The confidence limits ranged from a decrease of 10% to an increase of over 110% during April and May, varying with the implemented generation time and the model in use. The best fit appeared to be with the model that compensated for residual variation over time, both at national and regional levels.
Interestingly, all models showed that Rt was increasing, with higher proportions of S gene positivity; however, the bounds varied with the generation times used in the model.
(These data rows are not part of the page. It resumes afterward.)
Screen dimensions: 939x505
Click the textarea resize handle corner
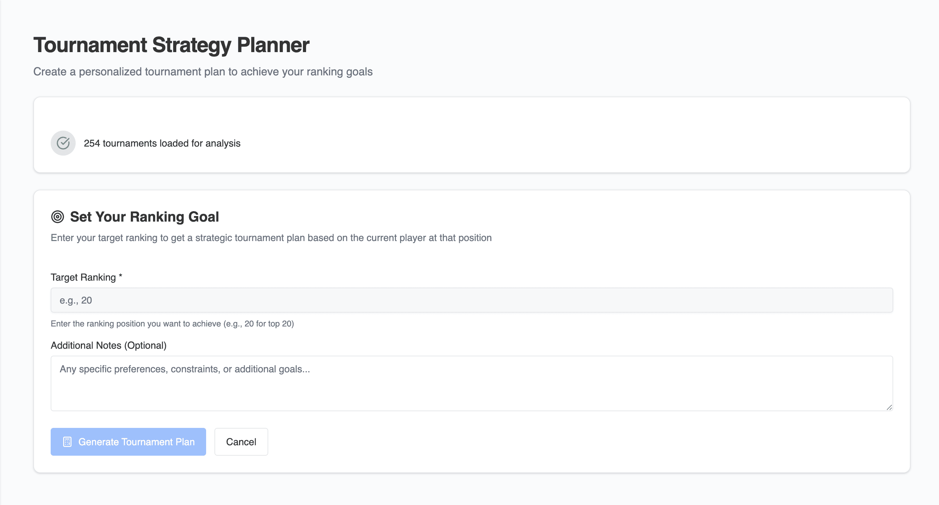[x=889, y=407]
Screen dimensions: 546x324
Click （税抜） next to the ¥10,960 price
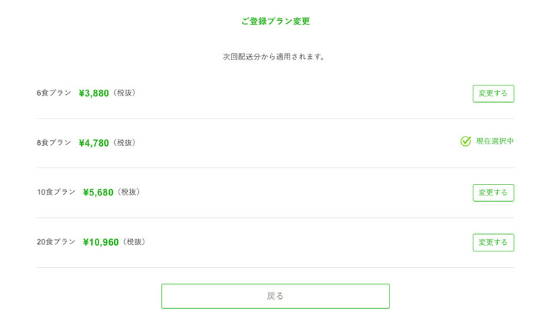[x=134, y=242]
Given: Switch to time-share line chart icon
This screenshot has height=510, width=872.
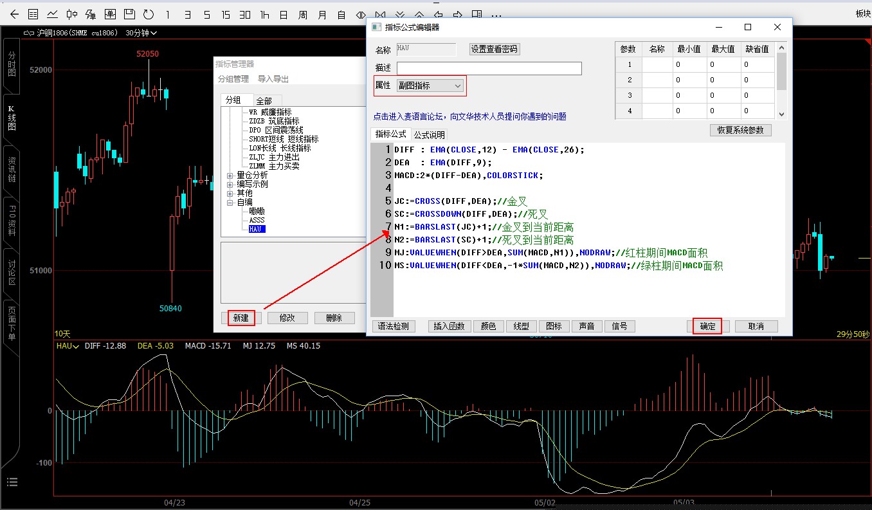Looking at the screenshot, I should tap(52, 14).
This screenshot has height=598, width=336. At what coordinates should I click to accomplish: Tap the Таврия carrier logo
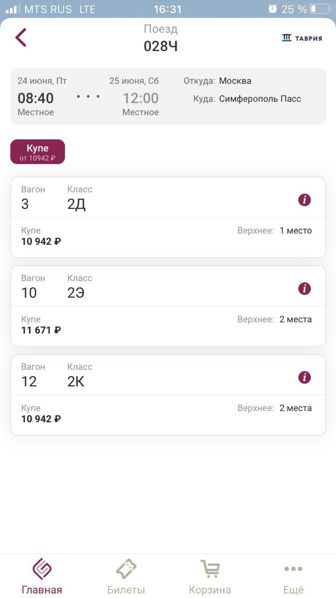302,38
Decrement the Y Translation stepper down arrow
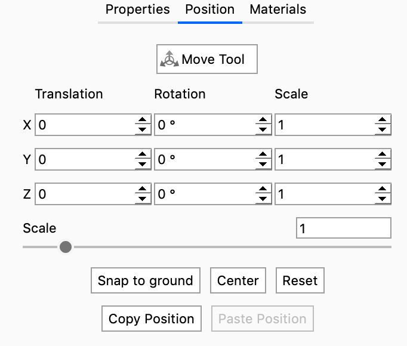 (142, 164)
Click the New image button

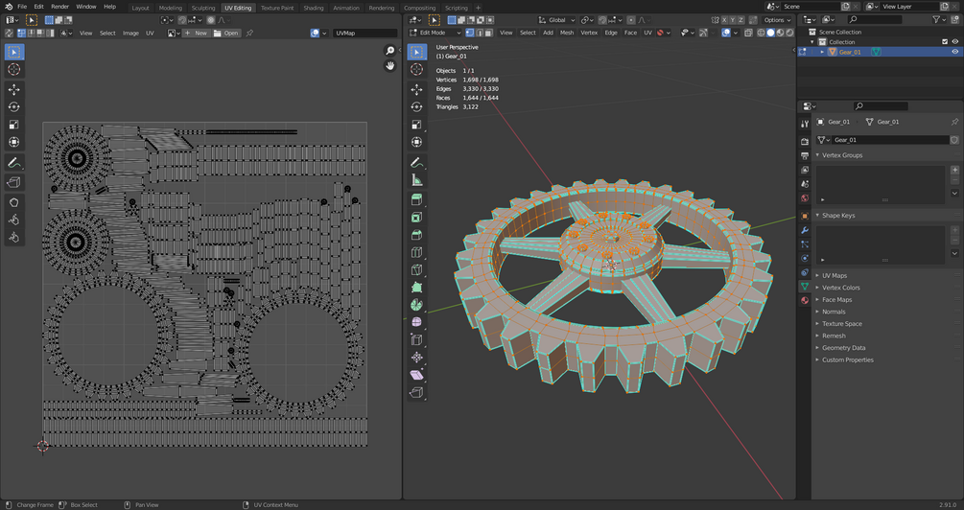tap(197, 33)
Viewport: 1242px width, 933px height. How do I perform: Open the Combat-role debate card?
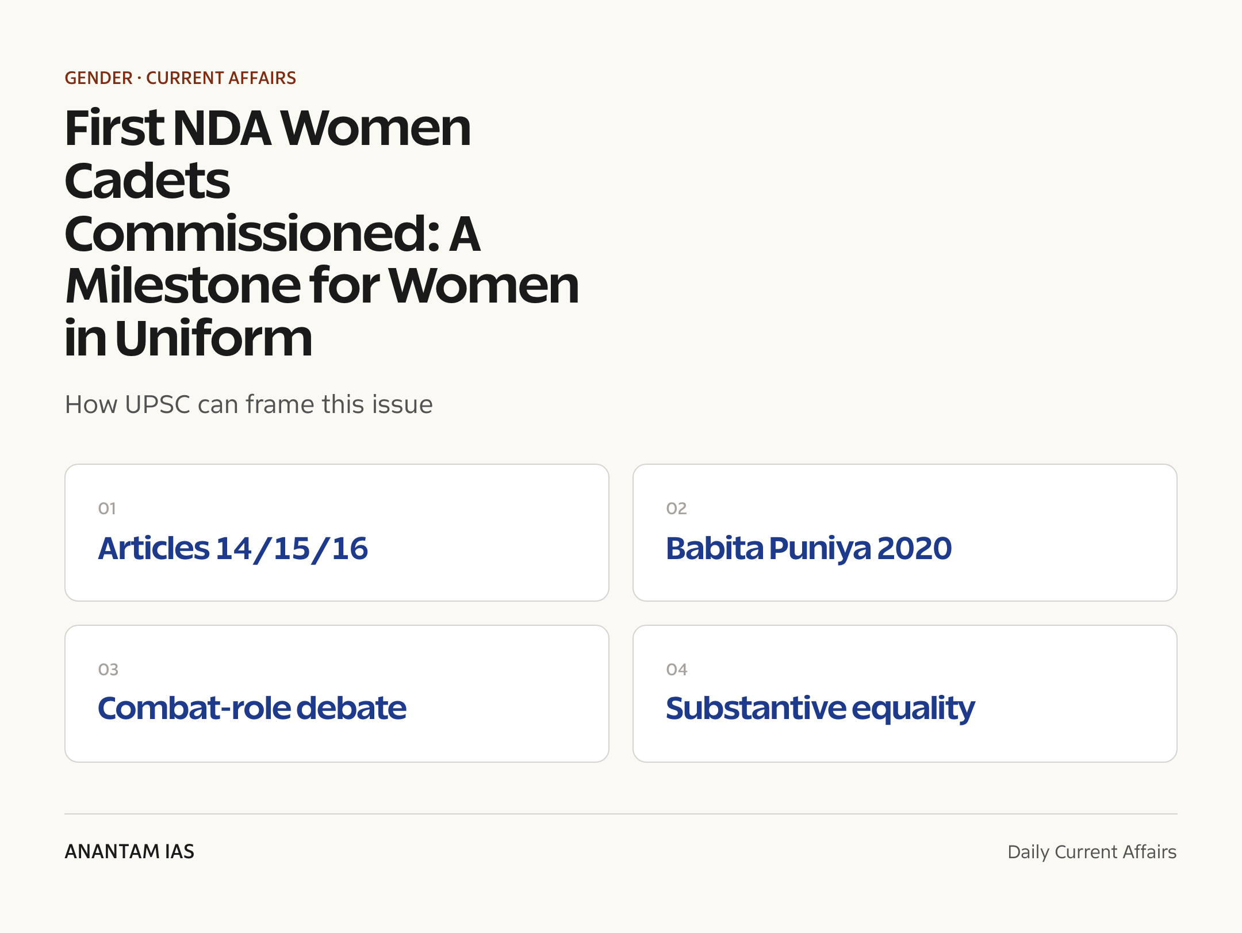pyautogui.click(x=337, y=694)
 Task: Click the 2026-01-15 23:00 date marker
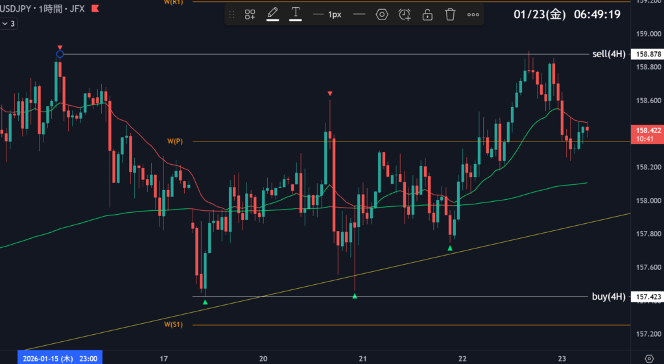[x=60, y=358]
The lower bounds varied from 20% to 28%, depending on whether they adjusted for both national-level and regional-level variation over time, only national-level, or neither, with a short generation time.
Conversely, the lower bounds ranged from 27% to 38% for these models if the generation time was longer. As the generation time was changed, the Rt values also increased from 33% to 55%.
If residual variation was not adjusted for, the model reproduced estimated reproduction numbers quite well over time. In March, mass testing was carried out in schools, the results of which were subsequently entered the case data and caused unexpected variations to arise in the data. The same outliers were seen when the Delta variant was causing a rising number of cases later in the study period.
The model also showed that different stages of the reopening process were associated with different impacts on the Rt. The effect at each step was small in size, about 5% to 20%. Altogether, the Rt came close to one by the time the third phase of relaxations was begun, even when the Alpha variant was assumed to be circulating.
Using the S gene positivity percentage as a stand-in for infection with the Delta variant, the researchers found that the Rt estimates at UTLA showed a direct relationship with it in all four tested models that compensated for variation at the national or regional level, both, or none.
The greatest rise in the Rt was seen in the model that linked variation over time with public health interventions, mobility, and SGTF. In fact, almost 50% increases occurred if a long generation time was assumed, whereas an increase by a third was recorded if a short generation time was assumed.
This decreased to a quarter and just over a third, with short and long generation times, respectively, if the only regional variation was adjusted for. This fitted the data best but could probably reflect the differences within each region at UTLA being affected by factors that are not implemented in the model.
In the non-adjusted model, secondary attack rates increased from about 8% with the Alpha variant to over 12% with the Delta, thus indicating the Rt to be raised by around 50%. Other models also produced estimates close to the data, which could be a signal that the variant itself caused the Rt to cross one.
The researchers chose to potentially enhance the contribution of stochastic effects by giving equal weight to all local areas when estimating the growth of the outbreak, whereas most earlier studies gave greater weight to local areas that saw larger numbers of cases. This could bias the study if the local outbreak was driven by specific conditions.
The S gene positivity was ultimately found to be consistently associated with higher Rt values in all models under a variety of assumptions. The conclusion is that the interventions applied from April to June 2021 could not effectively reduce the Rt of the Delta variant to less than one.
Despite the various limitations of the study, such as assuming equal generation times for the Delta and Alpha variants and a uniform effect for the lockdown all over the country, this analysis represents a real-time estimate of the Rt. Future research may show greater consideration of the uncertainty inherent in the modeling approach to transmission and sequencing data while considering the spatial variation.
This could lead to producing an approach that can be used to all future scenarios requiring a rapid study to put together evidence that will be of help to policymakers.
medRxiv publishes preliminary scientific reports that are not peer-reviewed and, therefore, should not be regarded as conclusive, guide clinical practice/health-related behavior, or treated as established information.